Each year the Ministry of Education publishes statistics about the rates of eligibility, by locale, for high school matriculation certificates among 12th grade students. According to this data the rate of eligibility in Jerusalem declined from 51% in 2007-2008 to 46% in 2009-2010 to 43% in 2011-2012. Yet some observers claim that these figures do not accurately represent current trends, which are influenced by policies regarding matriculation.

The Municipality of Jerusalem publishes annual statistics based on those of the Ministry of Education, after arranging them by population sectors. These data reveal that the percentage of students eligible for matriculation certificates from among 12th grade high school students enrolled in the state and state-religious education systems has in fact been rising in recent years: from 63% in 2009-2010 to 68% in 2010-2011 to 72% in 2011-2012.

Simultaneously there is a trend underway in which schools are transitioning from the independent (ultra-orthodox) and Arab education systems to the educational curriculum that prepares students for the Israeli matriculation certificate. In other words, more students are taking the matriculation exams within these sectors, and therefore presumably more students are eligible for the certificate. Here lies the key to understanding the gap between the data published by the Ministry of Education and the data published by the Municipality of Jerusalem.

As noted, eligibility for the matriculation certificate is calculated on the basis of the total number of students enrolled in 12th grade. However, the 12th graders who are counted are only those enrolled in schools that offer students the option of taking the matriculation exams. Thus two different problems arise regarding calculation of the whole. First, if we were to calculate the number of students eligible for a matriculation certificate in 2011-2012 out of the total number of 12th grade students (including those enrolled in schools whose students do not have the option of taking matriculation exams), the whole figure out of which the proportion of eligible students is calculated would be greater, and therefore the eligibility rate would be less than 43%. Second, under the current system of calculating the whole, as more ultra-orthodox and Arab schools transition to the Israeli matriculation curriculum, all of their students are counted in the calculation of the total number of students – the whole – even though during the early years only a few of their students actually take the matriculation exams. In other words, as more schools transition to the matriculation curriculum, they bring down the overall eligibility rate within the city. 

So what is the correct way to calculate eligibility for a matriculation certificate? The question depends on the objective of the calculation. One objective could be the assessment of eligibility as an indicator of students’ future earning power. Towards this objective it would be appropriate to include all the city’s 12th grade students in calculating the whole, and consequently the eligibility percentage for 2011-2012 is less than 43%.

Another objective could be to develop an indicator of the quality of the city’s educational institutions.

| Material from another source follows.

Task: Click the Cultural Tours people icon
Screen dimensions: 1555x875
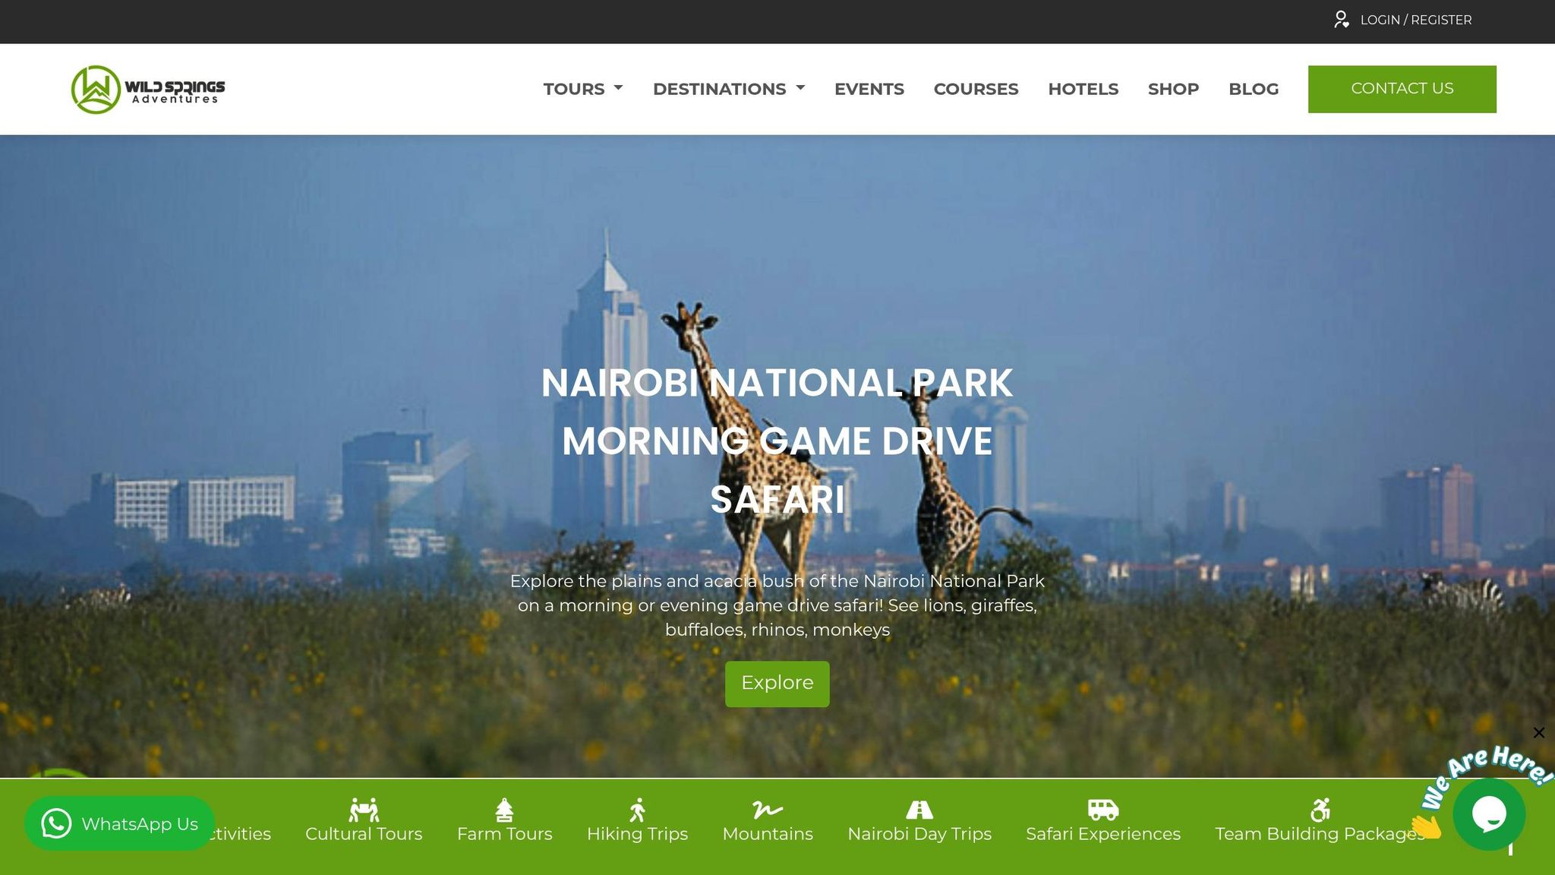Action: pos(364,810)
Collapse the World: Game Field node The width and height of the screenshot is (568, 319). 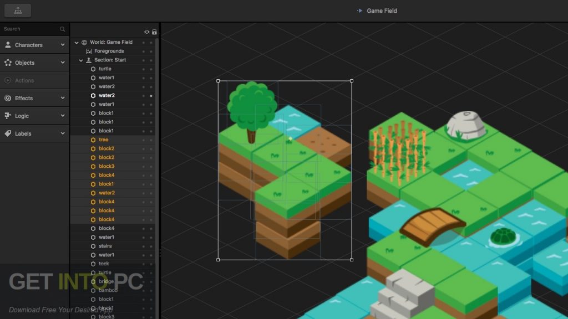[x=76, y=42]
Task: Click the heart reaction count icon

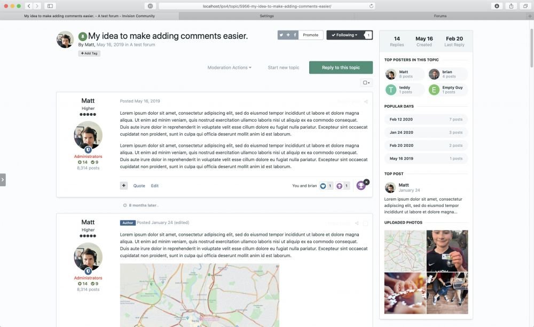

A high eligibility rate indicates a successful educational system, which often serves as a criterion for parents who are considering moving to the city. Towards this objective it is appropriate to calculate the eligibility percentage on the basis of the number of students enrolled in schools that have adopted the matriculation certificate as a measure of the quality of their education. However, this approach does not address the catch created by the transition of ultra-orthodox and Arab schools to the matriculation curriculum: at least in the short term, these schools bring down the city’s eligibility rates. Accordingly, the Municipality of Jerusalem is right to calculate the matriculation certificate eligibility rates by education sectors, thus producing a more complex representation of existing trends in the city with regard to this issue.